Good point. BUT, IBO being in place for so long I doubt a change would come about.
Still, I would go with just realistic draw length and draw weight and be happy. 27 or 28" of draw and 60 pounds of draw weight is far more realistic than what they have now. Speed is the word, so I'd go for a 300 gr arrow.
Okay, all said within this thread so far, no matter what people would complain. Right now the factories are using a base bow. Start adding in X brand of this or that and people would cry; Why'd they use that junk peep, loop material or any other piece used to set the standard.
The Speed Adjustment in my above reply works, if correct information is used. There are programs and archery sites with the automatic work sheets that work if given the correct information.
I can figure it all day and come within reasonable speeds. And again, most bows will do claimed IBO speeds and more. My old 2000 Hoyt UltraTec is listed with IBO of 314 fps and said listed speed was said slow. It will crank 295 fps set to 62 pounds, 29 inches of draw and using a 314 gr arrow.
70 - 62 = 8 times 2 = 16 --- 295 + 16 = 311 fps --- close.
30 - 29 = 1 times 10 = 10 --- 311 + 10 = 321 fps --- over listed IBO.
62 X 5 = 310 grs is desired IBO arrow weight.
314 - 310 = 4 = 1 fps. --- 321 + 1 = 322.
weight on string 22 grs = 7 fps. --- 322 + 7 = 329 fps. for finish.
Now, I tried the next lightest arrow I had made up, 301 grs which is 9 grs too light for IBO specs.

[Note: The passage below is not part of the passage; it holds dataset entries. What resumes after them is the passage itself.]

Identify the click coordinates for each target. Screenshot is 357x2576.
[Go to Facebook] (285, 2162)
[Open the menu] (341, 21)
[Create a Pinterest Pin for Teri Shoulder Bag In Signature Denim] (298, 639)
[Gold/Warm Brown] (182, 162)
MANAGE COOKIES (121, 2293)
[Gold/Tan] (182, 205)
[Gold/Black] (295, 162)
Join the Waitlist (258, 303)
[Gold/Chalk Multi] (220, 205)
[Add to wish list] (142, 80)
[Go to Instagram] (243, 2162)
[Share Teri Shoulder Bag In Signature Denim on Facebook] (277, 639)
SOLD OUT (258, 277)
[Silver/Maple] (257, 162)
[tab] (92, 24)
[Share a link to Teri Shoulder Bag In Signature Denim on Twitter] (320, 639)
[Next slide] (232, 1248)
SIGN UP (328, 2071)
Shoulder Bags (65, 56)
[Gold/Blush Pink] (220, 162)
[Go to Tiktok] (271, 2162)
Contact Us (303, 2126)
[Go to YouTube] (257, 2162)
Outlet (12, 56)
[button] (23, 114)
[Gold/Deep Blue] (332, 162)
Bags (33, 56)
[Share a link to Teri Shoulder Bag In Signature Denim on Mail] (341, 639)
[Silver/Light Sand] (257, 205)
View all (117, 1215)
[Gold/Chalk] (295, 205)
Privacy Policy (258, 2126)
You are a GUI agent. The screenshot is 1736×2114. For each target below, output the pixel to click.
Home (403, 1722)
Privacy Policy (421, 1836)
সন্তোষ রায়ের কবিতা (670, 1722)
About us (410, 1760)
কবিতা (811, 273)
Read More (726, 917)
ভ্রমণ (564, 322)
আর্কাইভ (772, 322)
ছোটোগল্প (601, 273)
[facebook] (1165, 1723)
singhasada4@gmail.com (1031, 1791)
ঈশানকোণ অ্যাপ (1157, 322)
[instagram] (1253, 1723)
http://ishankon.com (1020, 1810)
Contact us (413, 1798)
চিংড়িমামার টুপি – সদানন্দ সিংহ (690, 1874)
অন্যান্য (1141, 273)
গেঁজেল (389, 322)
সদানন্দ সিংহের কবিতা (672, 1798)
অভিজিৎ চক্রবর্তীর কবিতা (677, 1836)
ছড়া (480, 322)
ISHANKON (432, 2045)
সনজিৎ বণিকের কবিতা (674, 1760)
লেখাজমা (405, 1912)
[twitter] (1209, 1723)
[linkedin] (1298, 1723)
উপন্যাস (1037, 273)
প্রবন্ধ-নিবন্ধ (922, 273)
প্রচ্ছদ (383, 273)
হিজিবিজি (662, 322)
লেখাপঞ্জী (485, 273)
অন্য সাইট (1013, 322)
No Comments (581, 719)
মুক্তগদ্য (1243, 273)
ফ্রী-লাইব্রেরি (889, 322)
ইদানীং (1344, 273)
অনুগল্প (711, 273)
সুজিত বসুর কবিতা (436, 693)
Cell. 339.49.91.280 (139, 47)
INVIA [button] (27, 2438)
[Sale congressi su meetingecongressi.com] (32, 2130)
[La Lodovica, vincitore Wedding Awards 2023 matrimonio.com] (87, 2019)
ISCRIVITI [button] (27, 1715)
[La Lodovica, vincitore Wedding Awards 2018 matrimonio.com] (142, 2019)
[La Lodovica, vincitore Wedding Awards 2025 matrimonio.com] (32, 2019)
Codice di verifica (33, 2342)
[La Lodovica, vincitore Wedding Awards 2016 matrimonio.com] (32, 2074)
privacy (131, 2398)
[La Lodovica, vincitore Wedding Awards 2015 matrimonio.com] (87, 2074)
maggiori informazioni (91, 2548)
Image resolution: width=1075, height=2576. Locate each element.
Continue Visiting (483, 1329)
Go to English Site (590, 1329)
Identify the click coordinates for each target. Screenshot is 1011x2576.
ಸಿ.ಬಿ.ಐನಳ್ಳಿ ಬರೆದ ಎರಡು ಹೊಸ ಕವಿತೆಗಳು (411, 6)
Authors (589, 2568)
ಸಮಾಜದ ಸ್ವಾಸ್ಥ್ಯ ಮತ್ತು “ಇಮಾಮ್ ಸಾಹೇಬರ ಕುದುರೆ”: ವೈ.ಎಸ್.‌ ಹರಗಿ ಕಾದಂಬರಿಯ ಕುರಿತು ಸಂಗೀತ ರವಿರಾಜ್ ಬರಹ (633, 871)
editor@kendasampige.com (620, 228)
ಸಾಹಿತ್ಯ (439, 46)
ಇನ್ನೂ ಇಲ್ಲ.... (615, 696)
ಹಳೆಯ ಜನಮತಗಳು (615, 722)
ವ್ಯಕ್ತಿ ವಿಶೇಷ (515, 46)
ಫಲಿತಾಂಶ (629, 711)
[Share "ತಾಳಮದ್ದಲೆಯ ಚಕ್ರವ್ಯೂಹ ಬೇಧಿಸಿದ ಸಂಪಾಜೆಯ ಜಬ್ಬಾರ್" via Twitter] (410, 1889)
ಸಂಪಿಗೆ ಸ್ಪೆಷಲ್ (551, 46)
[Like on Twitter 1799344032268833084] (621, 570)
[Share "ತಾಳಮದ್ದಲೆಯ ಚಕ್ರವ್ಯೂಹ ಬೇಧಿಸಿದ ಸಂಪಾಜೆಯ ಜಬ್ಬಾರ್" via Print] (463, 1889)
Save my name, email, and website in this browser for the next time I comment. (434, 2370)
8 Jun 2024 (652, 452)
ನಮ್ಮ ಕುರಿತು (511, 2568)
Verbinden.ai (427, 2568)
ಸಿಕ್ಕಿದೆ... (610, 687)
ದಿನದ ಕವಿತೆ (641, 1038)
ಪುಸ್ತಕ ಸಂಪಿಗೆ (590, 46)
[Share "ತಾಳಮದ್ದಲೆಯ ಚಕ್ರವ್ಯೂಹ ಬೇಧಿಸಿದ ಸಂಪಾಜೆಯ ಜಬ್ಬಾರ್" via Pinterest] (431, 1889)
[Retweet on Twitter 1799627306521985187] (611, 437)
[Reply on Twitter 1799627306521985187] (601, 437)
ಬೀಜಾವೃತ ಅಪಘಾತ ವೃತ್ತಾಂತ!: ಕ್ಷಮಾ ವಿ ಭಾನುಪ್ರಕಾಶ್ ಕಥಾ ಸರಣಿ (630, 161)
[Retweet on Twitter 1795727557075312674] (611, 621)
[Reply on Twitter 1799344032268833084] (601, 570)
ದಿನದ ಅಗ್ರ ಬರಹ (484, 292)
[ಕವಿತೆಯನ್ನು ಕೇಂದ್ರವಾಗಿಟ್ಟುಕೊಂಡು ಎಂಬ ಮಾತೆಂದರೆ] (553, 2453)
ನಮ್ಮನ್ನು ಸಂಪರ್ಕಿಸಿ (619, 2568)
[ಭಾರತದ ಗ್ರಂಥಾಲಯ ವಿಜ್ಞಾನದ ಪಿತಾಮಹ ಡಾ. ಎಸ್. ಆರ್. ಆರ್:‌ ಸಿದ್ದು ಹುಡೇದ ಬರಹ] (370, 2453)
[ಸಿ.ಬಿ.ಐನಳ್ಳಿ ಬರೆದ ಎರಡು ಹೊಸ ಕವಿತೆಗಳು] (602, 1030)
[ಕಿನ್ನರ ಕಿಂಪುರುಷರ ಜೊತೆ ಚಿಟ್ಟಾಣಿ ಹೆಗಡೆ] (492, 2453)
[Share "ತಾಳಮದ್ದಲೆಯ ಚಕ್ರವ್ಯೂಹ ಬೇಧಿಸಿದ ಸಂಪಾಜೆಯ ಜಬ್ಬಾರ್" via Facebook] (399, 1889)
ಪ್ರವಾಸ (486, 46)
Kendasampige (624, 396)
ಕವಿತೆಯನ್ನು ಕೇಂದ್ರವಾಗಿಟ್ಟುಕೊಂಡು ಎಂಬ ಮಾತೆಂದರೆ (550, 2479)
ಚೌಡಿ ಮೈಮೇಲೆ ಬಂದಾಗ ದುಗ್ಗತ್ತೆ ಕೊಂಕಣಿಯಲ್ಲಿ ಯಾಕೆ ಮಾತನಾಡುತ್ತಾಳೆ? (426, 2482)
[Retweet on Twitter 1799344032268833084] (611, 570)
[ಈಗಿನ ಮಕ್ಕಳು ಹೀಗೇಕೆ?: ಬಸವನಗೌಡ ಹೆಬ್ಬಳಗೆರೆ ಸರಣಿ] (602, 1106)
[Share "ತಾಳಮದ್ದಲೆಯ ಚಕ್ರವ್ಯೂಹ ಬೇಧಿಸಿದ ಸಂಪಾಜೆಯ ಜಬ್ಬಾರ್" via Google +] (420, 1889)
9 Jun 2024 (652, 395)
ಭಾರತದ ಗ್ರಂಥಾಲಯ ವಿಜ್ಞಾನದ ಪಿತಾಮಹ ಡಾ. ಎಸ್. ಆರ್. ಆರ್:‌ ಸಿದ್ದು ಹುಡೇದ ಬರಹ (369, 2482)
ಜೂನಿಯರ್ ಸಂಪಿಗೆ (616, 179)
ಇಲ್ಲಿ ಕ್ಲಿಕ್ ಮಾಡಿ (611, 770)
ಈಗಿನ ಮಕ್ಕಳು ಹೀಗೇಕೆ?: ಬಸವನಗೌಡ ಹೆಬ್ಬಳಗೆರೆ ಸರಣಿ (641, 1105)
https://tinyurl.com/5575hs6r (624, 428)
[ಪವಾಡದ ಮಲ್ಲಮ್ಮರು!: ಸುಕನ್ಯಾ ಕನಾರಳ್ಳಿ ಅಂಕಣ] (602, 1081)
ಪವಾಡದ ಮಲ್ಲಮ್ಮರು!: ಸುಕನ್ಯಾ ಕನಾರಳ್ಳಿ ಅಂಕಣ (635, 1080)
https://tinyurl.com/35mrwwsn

Chronographed my UltraTec nailed 301 fps (yes, 301 fps). So 13 grs lighter gave a increase of 6 fps. So dang near 1 fps for every2 grs. of weight. In other words the bow is more efficient than it should be and this a single cam bow. This bow is also finicky. If I let the specs go out velocity drops fast.
Go back in time; Years back it was said to figure 1 fps for every 5 grs of weight. No doubt bows are getting more efficient.
Also must figured each bow is different, ata, limb angle, cam system and whatever. Somewhere within the scheme of things a bow will perform great and at other points the same bow will perform to a lesser degree.
I've kept detailed records on Martin bows I've had set-up for hunting, and numbers I use for my estimating are similar........changing arrow weight being the biggest varying factor on last 3 bows.
10.0 fps = 1" draw length off base 30"
1.0 fps = 3grs added to string
1.0 fps = 4.2grs arrow weight within 6-7grs/lb off from base 350gr
2.5 fps = 1lb draw weight from base 70lbs
2009 Martin Bengal M2 Pro Cam w/factory STS & CCS.....66lbs, 29" DL, 422gr @ 272fps, Winners Choice string/cable, Trophy Taker drop-away Rest, Scott Release
1996 Martin Firecat XRG Pro Series w/Ultra Sonic wheels.....69lbs, 29" DL, 465gr @ 245fps, w/fingers & Martin leather glove
ok, not to try to kill this thread, ive actually learned alot reading this little thread. but who really cares about speed? i know, just about everybody. but usually with speed comes noise, the faster the bow the louder it gets, right? id rather have a slower than "average" bow thats as silent as i can get it. as long as im sighted in out to my comfortable range, and maybe one or two more pins, and im decent enough at range estimation(or i have a handy dandy range finder and ive mentally marked multiple markers in my lanes), then it doesnt matter if its shooting 500fps or 220. neither one makes the deer "deader" than the other.
First, it gives a idea of how much horsepower the bow generates. Whitetail deer are pretty puny animals, but Elk, moose, and big bears need some whomp. This said, big game has been taken with some pretty low poundage bows, but today more than ever putting down the animal quickly and humanely is paramount.
Second, 3D is a game that needs some amount of speed to offset mis-judged yardages. The ASA has a base speed limit of 280 fps and it would be nice to know if after the build of the 3D bow that it would come close to the 280 fps. For local club 3Ds 280 fps isn't all that necessary, but when sanctioned shoots I want the best of both worlds, accuracy first and speed second. And I have competed in sanctioned shoots with bows that cranked as low as 260 fps and held my own. Beyond doubt another 20 fps would have been nice to have.